RECORDS>
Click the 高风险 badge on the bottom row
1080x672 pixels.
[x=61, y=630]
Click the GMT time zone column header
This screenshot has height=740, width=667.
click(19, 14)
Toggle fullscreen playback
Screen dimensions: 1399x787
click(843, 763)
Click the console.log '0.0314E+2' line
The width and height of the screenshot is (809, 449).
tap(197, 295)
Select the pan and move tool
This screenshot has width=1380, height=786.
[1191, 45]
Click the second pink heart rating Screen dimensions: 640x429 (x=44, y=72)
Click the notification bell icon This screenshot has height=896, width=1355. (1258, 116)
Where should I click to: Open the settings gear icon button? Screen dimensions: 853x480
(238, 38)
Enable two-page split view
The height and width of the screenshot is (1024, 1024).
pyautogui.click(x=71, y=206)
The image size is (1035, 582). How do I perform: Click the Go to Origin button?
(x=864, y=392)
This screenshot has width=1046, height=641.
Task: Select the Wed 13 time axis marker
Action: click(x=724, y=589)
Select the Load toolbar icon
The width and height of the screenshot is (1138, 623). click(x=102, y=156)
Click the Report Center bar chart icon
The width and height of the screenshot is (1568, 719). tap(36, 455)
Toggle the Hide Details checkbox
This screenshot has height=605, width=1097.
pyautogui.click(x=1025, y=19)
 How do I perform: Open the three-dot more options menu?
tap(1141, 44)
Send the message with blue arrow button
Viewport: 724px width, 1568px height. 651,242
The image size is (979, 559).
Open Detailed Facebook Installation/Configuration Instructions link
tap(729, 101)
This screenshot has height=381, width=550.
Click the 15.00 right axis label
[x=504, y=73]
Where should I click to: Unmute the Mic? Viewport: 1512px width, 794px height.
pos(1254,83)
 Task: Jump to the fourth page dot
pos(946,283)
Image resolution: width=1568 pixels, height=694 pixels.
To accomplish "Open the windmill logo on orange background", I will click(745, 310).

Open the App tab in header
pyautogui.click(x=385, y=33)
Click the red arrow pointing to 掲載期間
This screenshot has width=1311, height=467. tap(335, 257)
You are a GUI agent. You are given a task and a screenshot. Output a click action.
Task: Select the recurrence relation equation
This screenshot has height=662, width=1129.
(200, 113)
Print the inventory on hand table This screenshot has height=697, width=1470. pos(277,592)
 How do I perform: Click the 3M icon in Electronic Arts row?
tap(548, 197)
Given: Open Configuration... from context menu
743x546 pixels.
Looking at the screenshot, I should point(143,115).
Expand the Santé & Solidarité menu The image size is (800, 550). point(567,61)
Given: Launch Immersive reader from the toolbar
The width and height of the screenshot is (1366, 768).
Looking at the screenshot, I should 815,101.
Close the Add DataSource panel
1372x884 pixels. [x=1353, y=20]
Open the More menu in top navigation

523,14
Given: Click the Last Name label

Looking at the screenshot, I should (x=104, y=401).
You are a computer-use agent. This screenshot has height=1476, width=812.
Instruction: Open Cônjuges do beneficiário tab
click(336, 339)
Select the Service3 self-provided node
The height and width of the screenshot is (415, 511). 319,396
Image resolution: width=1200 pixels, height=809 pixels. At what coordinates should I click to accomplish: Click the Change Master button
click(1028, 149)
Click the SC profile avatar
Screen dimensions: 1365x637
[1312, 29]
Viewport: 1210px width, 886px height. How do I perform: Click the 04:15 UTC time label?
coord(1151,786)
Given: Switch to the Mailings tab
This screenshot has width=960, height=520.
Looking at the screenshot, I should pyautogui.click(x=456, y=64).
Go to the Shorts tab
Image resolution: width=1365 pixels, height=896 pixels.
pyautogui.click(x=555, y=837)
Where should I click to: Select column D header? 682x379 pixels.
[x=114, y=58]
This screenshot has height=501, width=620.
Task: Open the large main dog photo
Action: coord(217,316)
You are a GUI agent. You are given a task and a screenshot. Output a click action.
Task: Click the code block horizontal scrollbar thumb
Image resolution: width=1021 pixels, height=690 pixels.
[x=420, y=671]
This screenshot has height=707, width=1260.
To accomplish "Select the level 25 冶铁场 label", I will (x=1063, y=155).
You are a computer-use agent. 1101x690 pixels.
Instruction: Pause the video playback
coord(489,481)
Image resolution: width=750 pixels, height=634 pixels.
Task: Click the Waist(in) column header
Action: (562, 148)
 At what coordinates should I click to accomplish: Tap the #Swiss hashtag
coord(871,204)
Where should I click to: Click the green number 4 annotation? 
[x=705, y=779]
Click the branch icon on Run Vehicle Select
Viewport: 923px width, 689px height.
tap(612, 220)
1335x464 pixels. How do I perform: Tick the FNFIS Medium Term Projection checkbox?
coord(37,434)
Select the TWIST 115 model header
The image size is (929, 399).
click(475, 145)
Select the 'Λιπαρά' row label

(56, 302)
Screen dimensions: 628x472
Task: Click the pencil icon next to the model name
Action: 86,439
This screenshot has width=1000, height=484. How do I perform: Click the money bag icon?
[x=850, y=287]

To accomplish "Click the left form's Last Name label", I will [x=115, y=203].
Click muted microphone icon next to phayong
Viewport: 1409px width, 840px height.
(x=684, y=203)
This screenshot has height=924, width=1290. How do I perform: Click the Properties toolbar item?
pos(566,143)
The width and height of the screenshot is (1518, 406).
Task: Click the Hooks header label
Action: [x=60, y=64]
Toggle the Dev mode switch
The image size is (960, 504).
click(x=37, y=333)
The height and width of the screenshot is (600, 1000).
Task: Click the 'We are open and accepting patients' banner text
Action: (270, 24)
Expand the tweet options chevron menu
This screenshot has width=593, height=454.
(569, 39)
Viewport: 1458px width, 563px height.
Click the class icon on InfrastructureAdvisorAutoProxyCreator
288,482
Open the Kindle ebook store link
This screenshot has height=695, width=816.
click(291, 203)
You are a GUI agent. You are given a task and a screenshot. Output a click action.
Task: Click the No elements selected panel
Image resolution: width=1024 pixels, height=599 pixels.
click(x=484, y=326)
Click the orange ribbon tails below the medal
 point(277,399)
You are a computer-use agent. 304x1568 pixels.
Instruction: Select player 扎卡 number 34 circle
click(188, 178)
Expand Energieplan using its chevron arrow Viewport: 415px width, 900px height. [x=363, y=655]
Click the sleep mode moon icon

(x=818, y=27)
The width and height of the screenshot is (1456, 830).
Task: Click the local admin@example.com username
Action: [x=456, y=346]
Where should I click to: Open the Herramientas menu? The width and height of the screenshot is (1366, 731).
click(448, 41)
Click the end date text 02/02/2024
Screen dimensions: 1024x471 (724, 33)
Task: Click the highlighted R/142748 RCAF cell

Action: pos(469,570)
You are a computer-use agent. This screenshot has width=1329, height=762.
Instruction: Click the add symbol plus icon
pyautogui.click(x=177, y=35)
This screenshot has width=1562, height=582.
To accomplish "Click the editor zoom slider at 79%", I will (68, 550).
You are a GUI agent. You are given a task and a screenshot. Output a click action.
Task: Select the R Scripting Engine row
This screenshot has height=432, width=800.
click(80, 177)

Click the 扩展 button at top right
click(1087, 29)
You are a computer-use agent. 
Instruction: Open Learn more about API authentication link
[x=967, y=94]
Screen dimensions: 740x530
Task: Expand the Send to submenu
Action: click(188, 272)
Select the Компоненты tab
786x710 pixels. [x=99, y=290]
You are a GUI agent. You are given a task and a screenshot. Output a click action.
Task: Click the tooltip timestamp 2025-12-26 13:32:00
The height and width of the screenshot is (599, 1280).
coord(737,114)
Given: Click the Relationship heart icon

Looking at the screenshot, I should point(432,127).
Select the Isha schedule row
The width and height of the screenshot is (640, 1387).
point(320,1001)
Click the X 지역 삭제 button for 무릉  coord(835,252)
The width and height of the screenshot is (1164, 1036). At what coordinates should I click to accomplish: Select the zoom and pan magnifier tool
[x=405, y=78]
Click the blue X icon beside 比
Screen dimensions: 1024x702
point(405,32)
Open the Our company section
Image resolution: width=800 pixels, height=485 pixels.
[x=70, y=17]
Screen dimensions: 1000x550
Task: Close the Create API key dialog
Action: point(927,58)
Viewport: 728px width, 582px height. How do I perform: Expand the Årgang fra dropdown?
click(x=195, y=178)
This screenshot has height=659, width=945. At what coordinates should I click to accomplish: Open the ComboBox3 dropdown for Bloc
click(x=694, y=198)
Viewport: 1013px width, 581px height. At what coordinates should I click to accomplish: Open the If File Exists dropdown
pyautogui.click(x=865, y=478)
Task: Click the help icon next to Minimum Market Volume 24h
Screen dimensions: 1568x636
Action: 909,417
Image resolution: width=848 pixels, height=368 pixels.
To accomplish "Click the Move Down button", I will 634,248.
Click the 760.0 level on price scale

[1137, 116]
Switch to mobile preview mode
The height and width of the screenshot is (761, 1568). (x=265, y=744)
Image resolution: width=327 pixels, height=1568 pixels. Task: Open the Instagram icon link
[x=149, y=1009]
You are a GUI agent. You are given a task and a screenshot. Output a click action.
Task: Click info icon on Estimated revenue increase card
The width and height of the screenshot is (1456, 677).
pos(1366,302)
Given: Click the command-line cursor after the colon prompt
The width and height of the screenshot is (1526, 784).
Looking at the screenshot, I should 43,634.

WORK TO BE COMPLETED>
Count up the lines above that include the string "chevron" and report nothing but that number.

RESPONSE TO THIS EXERCISE>
2